Lines on where items appear:
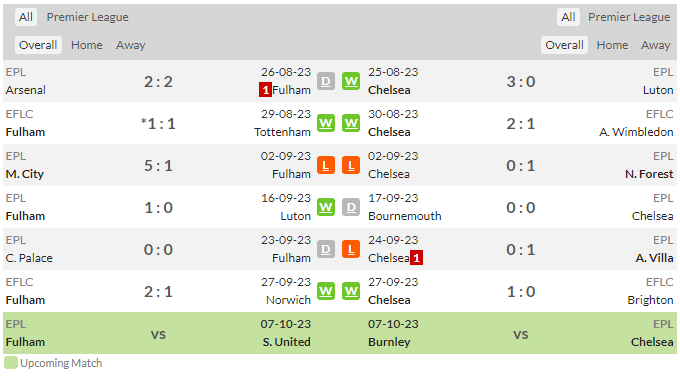Open the Burnley vs Chelsea upcoming match

coord(520,333)
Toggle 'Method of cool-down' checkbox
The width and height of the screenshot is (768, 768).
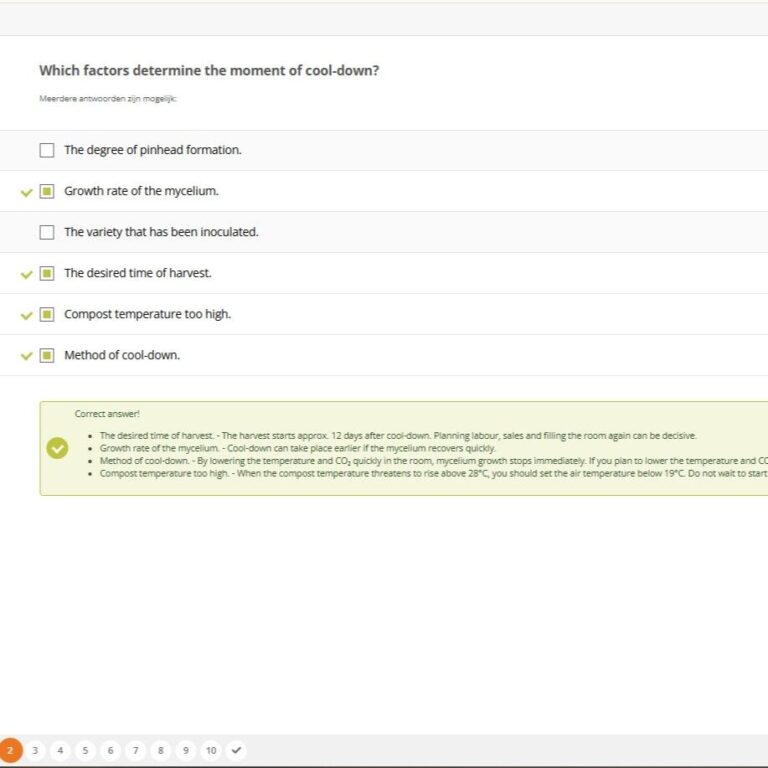point(47,355)
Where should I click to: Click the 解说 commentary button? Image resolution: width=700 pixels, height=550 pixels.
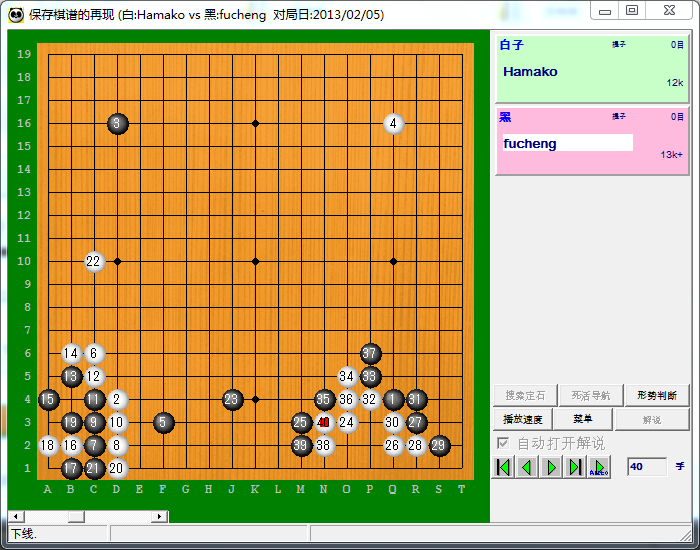(652, 420)
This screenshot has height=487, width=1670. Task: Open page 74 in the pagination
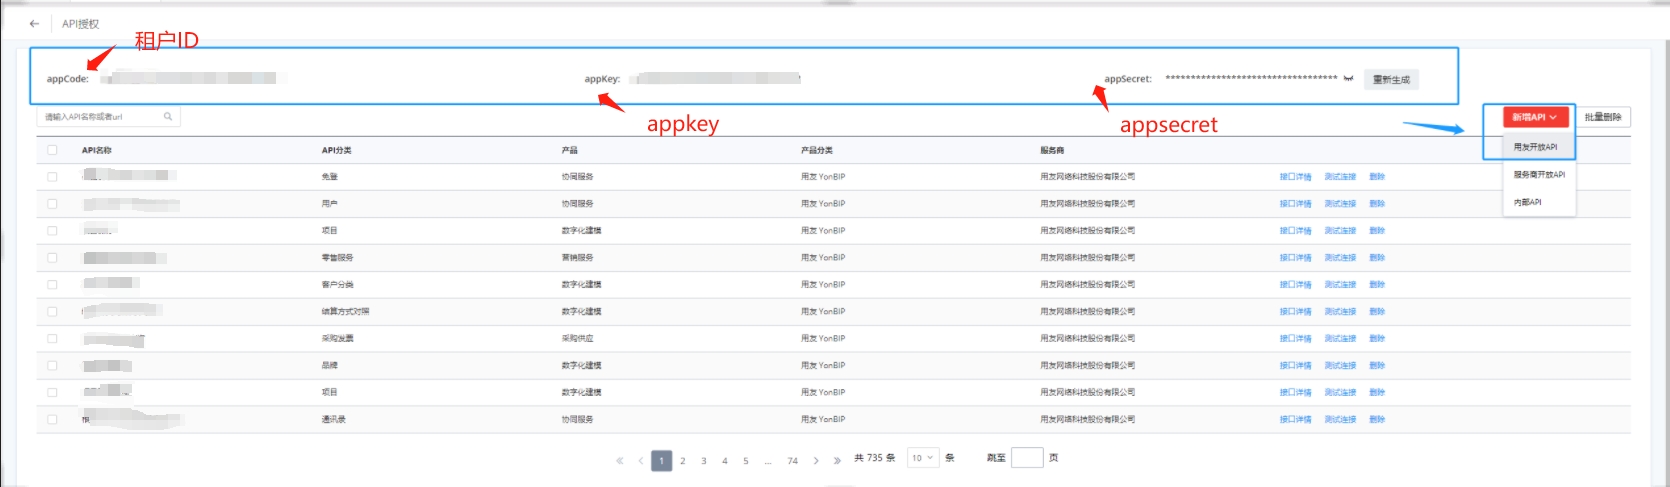[x=792, y=461]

### PROBLEM DETAILS
Arrange the lines above as a numbered list, leaving out the blank line and the pictures.

### SOLVED PROBLEM
1. Open the Burnley vs Chelsea upcoming match
2. coord(520,333)
3. Toggle 'Method of cool-down' checkbox
4. The width and height of the screenshot is (768, 768).
5. point(47,355)
6. Where should I click to: Click the 解说 commentary button? Image resolution: width=700 pixels, height=550 pixels.
7. (652, 420)
8. This screenshot has height=487, width=1670. Task: Open page 74 in the pagination
9. [x=792, y=461]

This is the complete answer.